- ACTIVITY:
Set down the entries once more, exactly as given.

- MATERIAL PROVIDED:
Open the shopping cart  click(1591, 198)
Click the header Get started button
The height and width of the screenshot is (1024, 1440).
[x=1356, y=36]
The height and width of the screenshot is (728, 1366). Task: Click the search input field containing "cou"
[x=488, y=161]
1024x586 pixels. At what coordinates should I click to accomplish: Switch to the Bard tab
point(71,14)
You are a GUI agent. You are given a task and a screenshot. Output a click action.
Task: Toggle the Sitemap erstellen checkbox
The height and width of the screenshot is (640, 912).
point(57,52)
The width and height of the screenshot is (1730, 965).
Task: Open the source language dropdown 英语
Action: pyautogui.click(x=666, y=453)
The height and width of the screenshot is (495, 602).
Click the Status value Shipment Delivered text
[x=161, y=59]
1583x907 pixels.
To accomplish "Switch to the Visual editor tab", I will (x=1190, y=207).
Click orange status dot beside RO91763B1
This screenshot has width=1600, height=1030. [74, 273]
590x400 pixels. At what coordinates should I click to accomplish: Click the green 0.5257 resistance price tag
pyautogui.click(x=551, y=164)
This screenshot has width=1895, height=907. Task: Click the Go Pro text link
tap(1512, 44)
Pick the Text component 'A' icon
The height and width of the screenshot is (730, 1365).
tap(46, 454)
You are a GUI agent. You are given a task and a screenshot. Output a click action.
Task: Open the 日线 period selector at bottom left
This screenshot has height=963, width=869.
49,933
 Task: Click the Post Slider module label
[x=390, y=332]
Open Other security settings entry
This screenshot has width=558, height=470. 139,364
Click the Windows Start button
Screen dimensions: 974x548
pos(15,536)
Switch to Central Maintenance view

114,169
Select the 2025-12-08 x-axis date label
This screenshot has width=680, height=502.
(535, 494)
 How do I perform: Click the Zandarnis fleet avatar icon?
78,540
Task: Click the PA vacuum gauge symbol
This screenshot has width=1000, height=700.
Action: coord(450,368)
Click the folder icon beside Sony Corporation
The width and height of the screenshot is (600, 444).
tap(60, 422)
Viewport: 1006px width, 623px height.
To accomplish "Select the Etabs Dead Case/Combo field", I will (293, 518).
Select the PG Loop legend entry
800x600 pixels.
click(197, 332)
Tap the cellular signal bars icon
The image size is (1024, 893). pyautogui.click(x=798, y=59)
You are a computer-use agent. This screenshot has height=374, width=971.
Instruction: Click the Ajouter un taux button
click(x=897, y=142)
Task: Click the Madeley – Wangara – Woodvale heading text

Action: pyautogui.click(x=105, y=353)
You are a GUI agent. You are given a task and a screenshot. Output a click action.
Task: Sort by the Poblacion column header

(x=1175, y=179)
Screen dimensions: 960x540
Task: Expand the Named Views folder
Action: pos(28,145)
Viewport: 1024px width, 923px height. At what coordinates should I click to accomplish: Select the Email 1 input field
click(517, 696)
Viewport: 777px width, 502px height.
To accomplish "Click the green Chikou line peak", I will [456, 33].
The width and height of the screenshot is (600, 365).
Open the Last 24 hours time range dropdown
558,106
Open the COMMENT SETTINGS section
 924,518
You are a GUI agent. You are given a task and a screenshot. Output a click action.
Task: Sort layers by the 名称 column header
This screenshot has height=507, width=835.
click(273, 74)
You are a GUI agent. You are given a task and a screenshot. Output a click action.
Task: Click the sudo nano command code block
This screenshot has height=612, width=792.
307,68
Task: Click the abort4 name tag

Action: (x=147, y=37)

- SOLUTION TO THIS EXERCISE:
Open the shopping cart  click(1591, 198)
Click the header Get started button
The height and width of the screenshot is (1024, 1440).
[x=1356, y=36]
The height and width of the screenshot is (728, 1366). Task: Click the search input field containing "cou"
[x=488, y=161]
1024x586 pixels. At what coordinates should I click to accomplish: Switch to the Bard tab
point(71,14)
You are a GUI agent. You are given a task and a screenshot. Output a click action.
Task: Toggle the Sitemap erstellen checkbox
The height and width of the screenshot is (640, 912).
point(57,52)
The width and height of the screenshot is (1730, 965).
Task: Open the source language dropdown 英语
Action: pyautogui.click(x=666, y=453)
The height and width of the screenshot is (495, 602).
Click the Status value Shipment Delivered text
[x=161, y=59]
1583x907 pixels.
To accomplish "Switch to the Visual editor tab", I will (x=1190, y=207).
Click orange status dot beside RO91763B1
This screenshot has width=1600, height=1030. [74, 273]
590x400 pixels. At what coordinates should I click to accomplish: Click the green 0.5257 resistance price tag
pyautogui.click(x=551, y=164)
This screenshot has width=1895, height=907. Task: Click the Go Pro text link
tap(1512, 44)
Pick the Text component 'A' icon
The height and width of the screenshot is (730, 1365).
tap(46, 454)
You are a GUI agent. You are given a task and a screenshot. Output a click action.
Task: Open the 日线 period selector at bottom left
This screenshot has height=963, width=869.
49,933
 Task: Click the Post Slider module label
[x=390, y=332]
Open Other security settings entry
This screenshot has width=558, height=470. 139,364
Click the Windows Start button
Screen dimensions: 974x548
pos(15,536)
Switch to Central Maintenance view

114,169
Select the 2025-12-08 x-axis date label
This screenshot has width=680, height=502.
(535, 494)
 How do I perform: Click the Zandarnis fleet avatar icon?
78,540
Task: Click the PA vacuum gauge symbol
This screenshot has width=1000, height=700.
Action: coord(450,368)
Click the folder icon beside Sony Corporation
The width and height of the screenshot is (600, 444).
tap(60, 422)
Viewport: 1006px width, 623px height.
To accomplish "Select the Etabs Dead Case/Combo field", I will (293, 518).
Select the PG Loop legend entry
800x600 pixels.
click(197, 332)
Tap the cellular signal bars icon
The image size is (1024, 893). pyautogui.click(x=798, y=59)
You are a computer-use agent. This screenshot has height=374, width=971.
Instruction: Click the Ajouter un taux button
click(x=897, y=142)
Task: Click the Madeley – Wangara – Woodvale heading text

Action: pyautogui.click(x=105, y=353)
You are a GUI agent. You are given a task and a screenshot. Output a click action.
Task: Sort by the Poblacion column header

(x=1175, y=179)
Screen dimensions: 960x540
Task: Expand the Named Views folder
Action: pos(28,145)
Viewport: 1024px width, 923px height. At what coordinates should I click to accomplish: Select the Email 1 input field
click(517, 696)
Viewport: 777px width, 502px height.
To accomplish "Click the green Chikou line peak", I will [456, 33].
The width and height of the screenshot is (600, 365).
Open the Last 24 hours time range dropdown
558,106
Open the COMMENT SETTINGS section
 924,518
You are a GUI agent. You are given a task and a screenshot. Output a click action.
Task: Sort layers by the 名称 column header
This screenshot has height=507, width=835.
click(273, 74)
You are a GUI agent. You are given a task and a screenshot. Output a click action.
Task: Click the sudo nano command code block
This screenshot has height=612, width=792.
307,68
Task: Click the abort4 name tag

Action: (x=147, y=37)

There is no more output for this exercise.